Strengths and limitations of this study
These models are based on routinely collected clinical data that are available at the end of a visit at the emergency department and are therefore applicable to implement in clinical practice.
Free-text data, such as physician and nurse reports, could not be used due to privacy concerns.
These models should not be used in patients at high risk for bloodstream infections caused by pathogens that are usually reported as contaminants, such as with central line associated infections.
This is a single-centre study and further studies on validation and implementation are necessary to investigate possible risks and likely benefits of these models.
Over 20% of adult emergency department (ED) visits occur due to serious infections.1 Current diagnostic modalities cannot sufficiently distinguish between bacterial and non-bacterial disease during an early stage of a diagnostic workup, for instance in case of a possible bacteraemia (bloodstream infection).2 However, timely distinction between bacterial and non-bacterial disease can reduce unnecessary diagnostic tests and treatment with antibiotics. In case of a bacteraemia, blood cultures (BCs) are the gold-standard test. Unfortunately, turnaround times of BC results of 24–72 hours make these cultures unhelpful for timely diagnosis of bacterial infections at the ED. Accurate and early identification of patients with a high or low risk of bacteraemia may be a first step to help distinguish bacterial from non-bacterial disease early.
Bacteraemia is associated with high morbidity and mortality, which makes missing a possible bacteraemia very harmful.3 Therefore, physicians order BCs frequently and the overall BC yields are low.2 Around 11%–15% of collected BCs are positive and studies show that up to half of those are false positives through contamination.4–6 These contaminated BCs can also lead to unnecessary downstream diagnostics, antibiotic overuse and increased hospital length of stay.7–9 Currently, we are unable to recognise patients with low risk of bacteraemia, in which we could safely withhold BC testing and even antibiotics.
Machine learning already has significant impact on healthcare. Machine learning models can use many data points from large numbers of patients to detect subtle patterns that may go unnoticed by healthcare professionals. These insights may support the swift assessment of a patient and selection of the appropriate diagnostic and treatment strategies. Complex situations, where multiple physiological mechanisms interact are perfect areas to investigate machine learning decision support.10 The diagnostic workup of suspected bacterial infections is such an area.

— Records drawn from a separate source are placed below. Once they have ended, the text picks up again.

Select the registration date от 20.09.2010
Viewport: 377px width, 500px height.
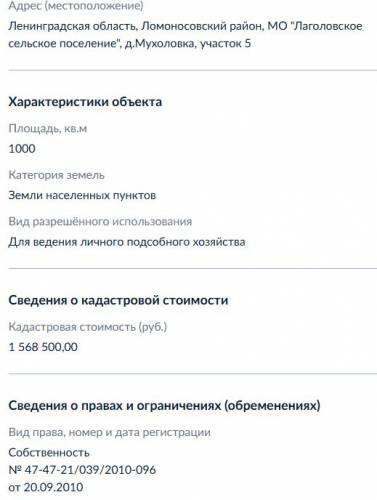pos(46,487)
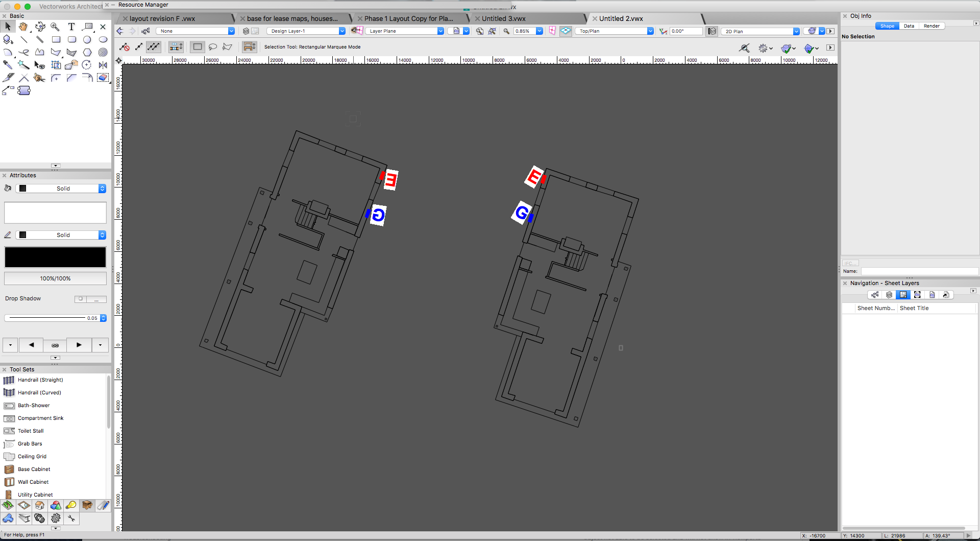Open the Render tab in Obj Info
This screenshot has height=541, width=980.
931,26
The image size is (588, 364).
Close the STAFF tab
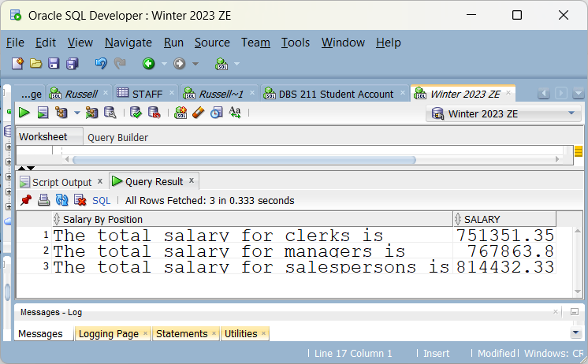(x=170, y=94)
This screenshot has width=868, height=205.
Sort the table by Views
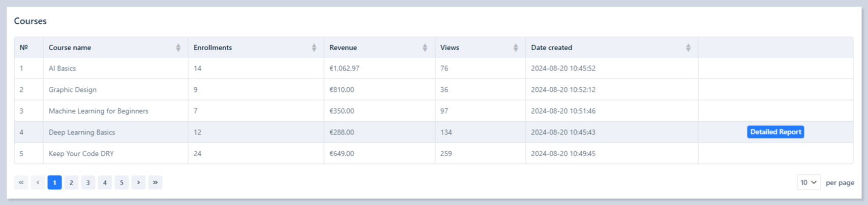(x=515, y=48)
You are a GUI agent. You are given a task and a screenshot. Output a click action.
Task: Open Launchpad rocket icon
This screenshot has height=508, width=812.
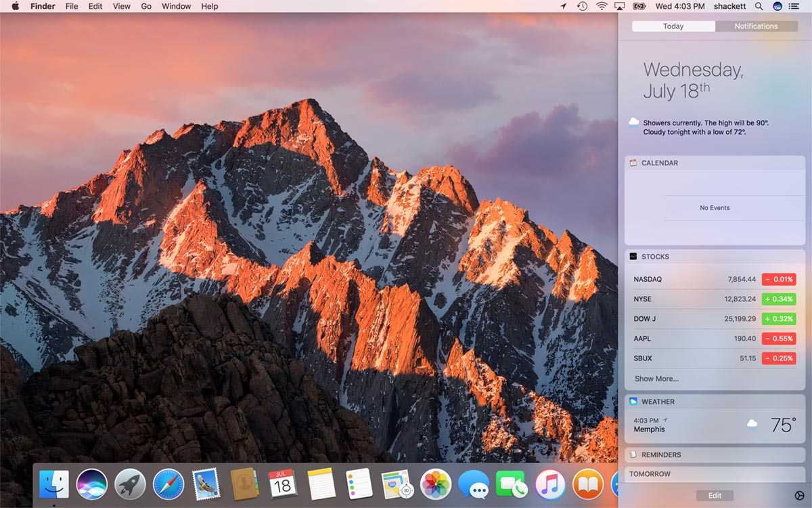(130, 484)
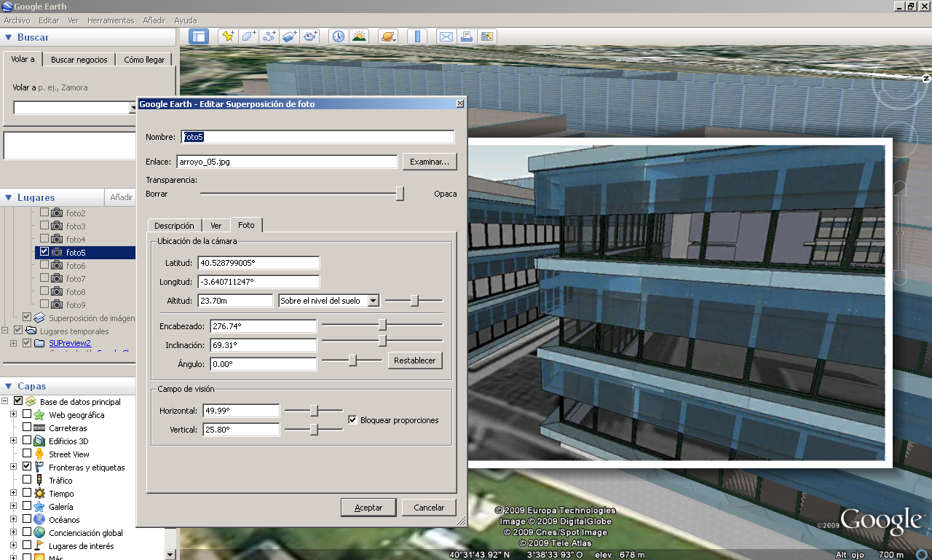This screenshot has height=560, width=932.
Task: Toggle sunlight with the sun icon
Action: [359, 36]
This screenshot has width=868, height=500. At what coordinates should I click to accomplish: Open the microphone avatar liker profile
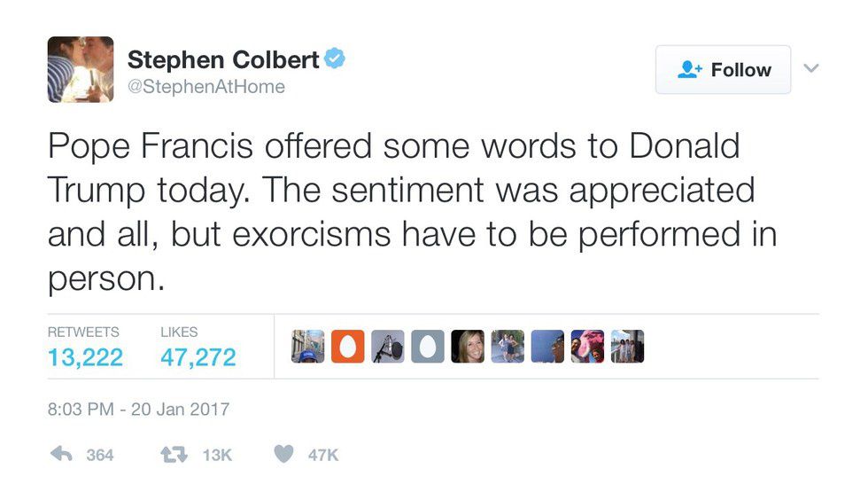(388, 347)
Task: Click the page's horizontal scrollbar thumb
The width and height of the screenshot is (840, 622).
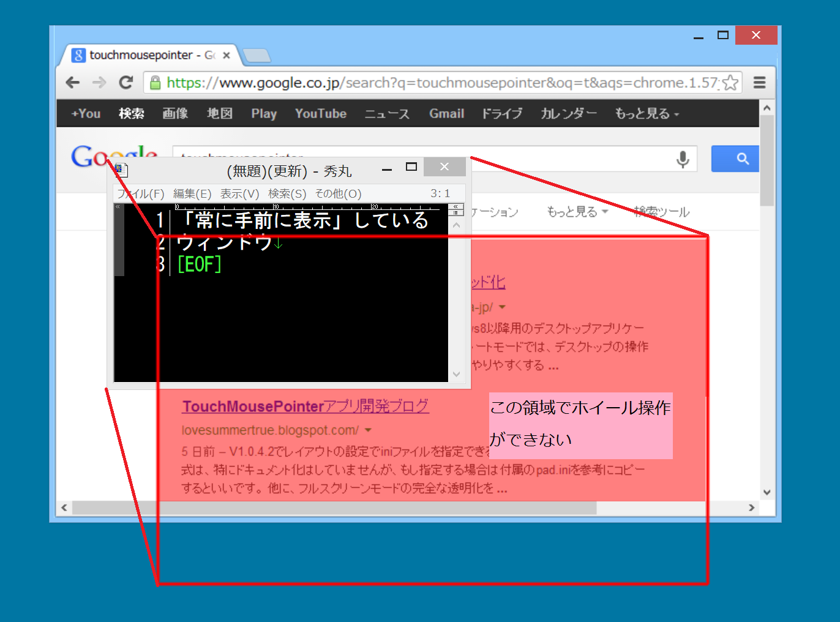Action: (x=334, y=508)

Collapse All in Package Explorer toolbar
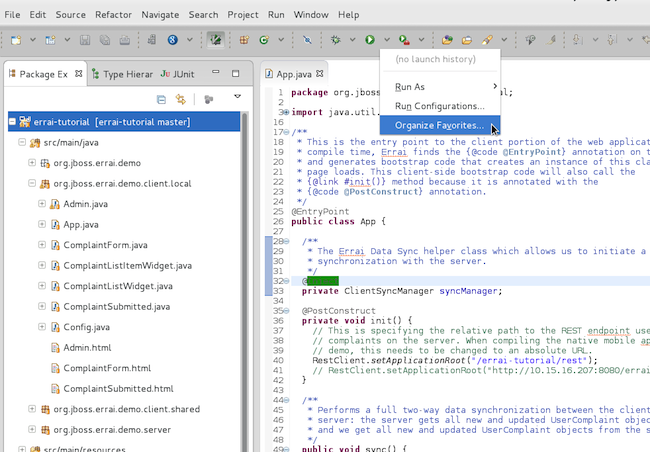click(161, 99)
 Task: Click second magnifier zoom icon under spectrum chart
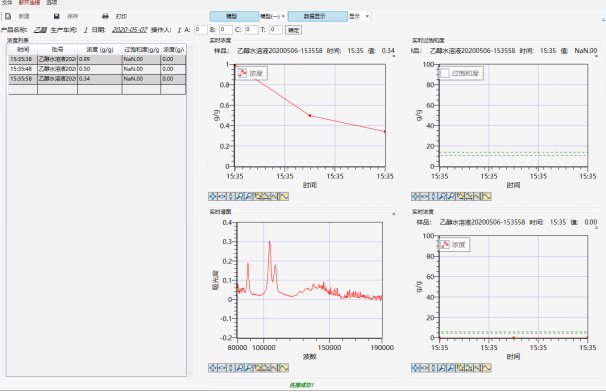point(249,368)
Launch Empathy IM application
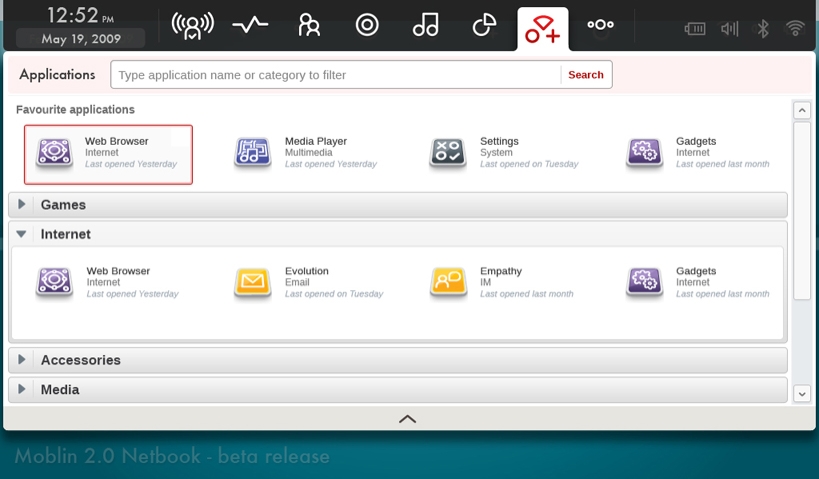The height and width of the screenshot is (479, 819). [x=448, y=282]
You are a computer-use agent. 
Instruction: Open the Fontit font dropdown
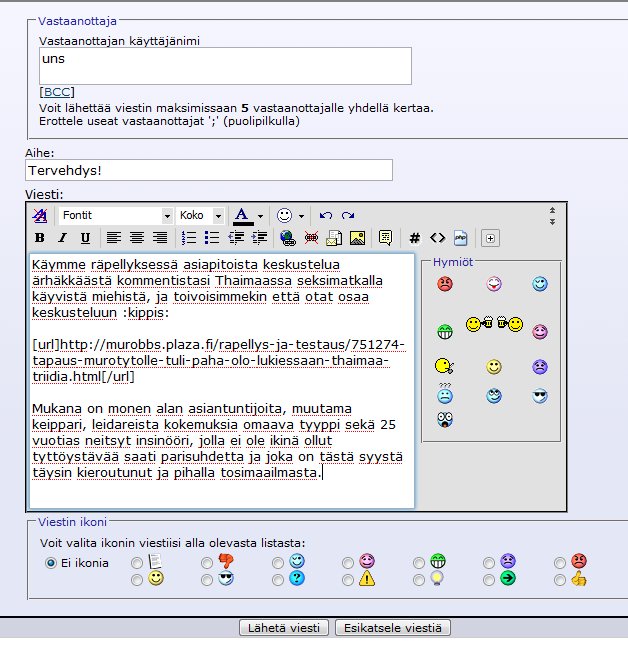pyautogui.click(x=167, y=216)
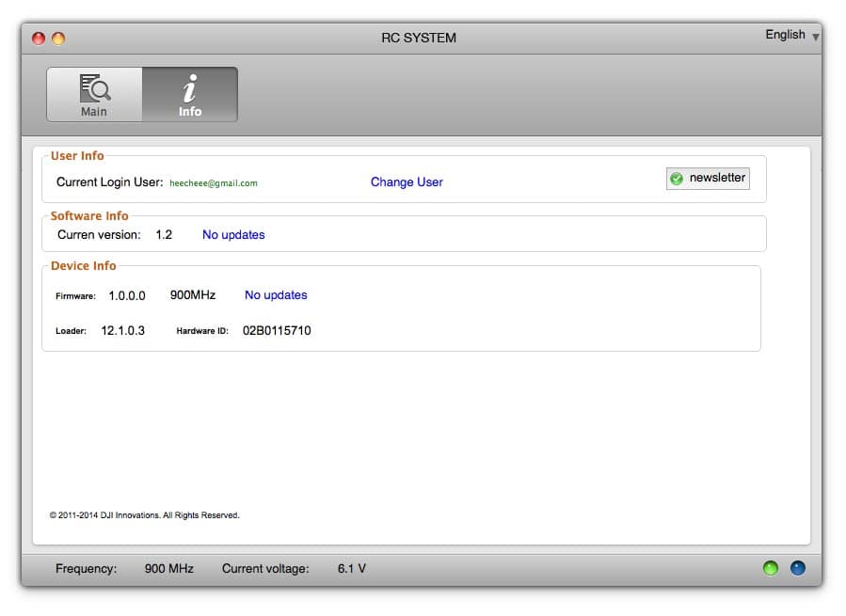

In this paper, we aim to create predictive models for BC outcomes in the ED setting which may help reduce unnecessary BCs and provide physicians with an additional tool to help decide whether or not antibiotic treatment is needed. We specifically focus on creating a machine learning pipeline that can be easily adapted and available in many settings.
We performed a retrospective observational study on data from the electronic health records (EHR) of Amsterdam UMC, location VU University Medical Center, between 1 September 2018 and 24 June 2020. The VU University Medical Center is a large teaching hospital with an estimated 28 000 ED presentations annually. The study adhered to the ‘transparent reporting of a multivariable prediction model for individual prognosis or diagnosis (TRIPOD)’.11
We included all adult patients who presented to the ED and in whom at least one BC was taken during their ED stay because a bacterial infection was suspected on clinical grounds. We included patients of all medical specialties. Whenever a patient presented to the ED multiple times during the study period, each encounter was classified as a unique visit.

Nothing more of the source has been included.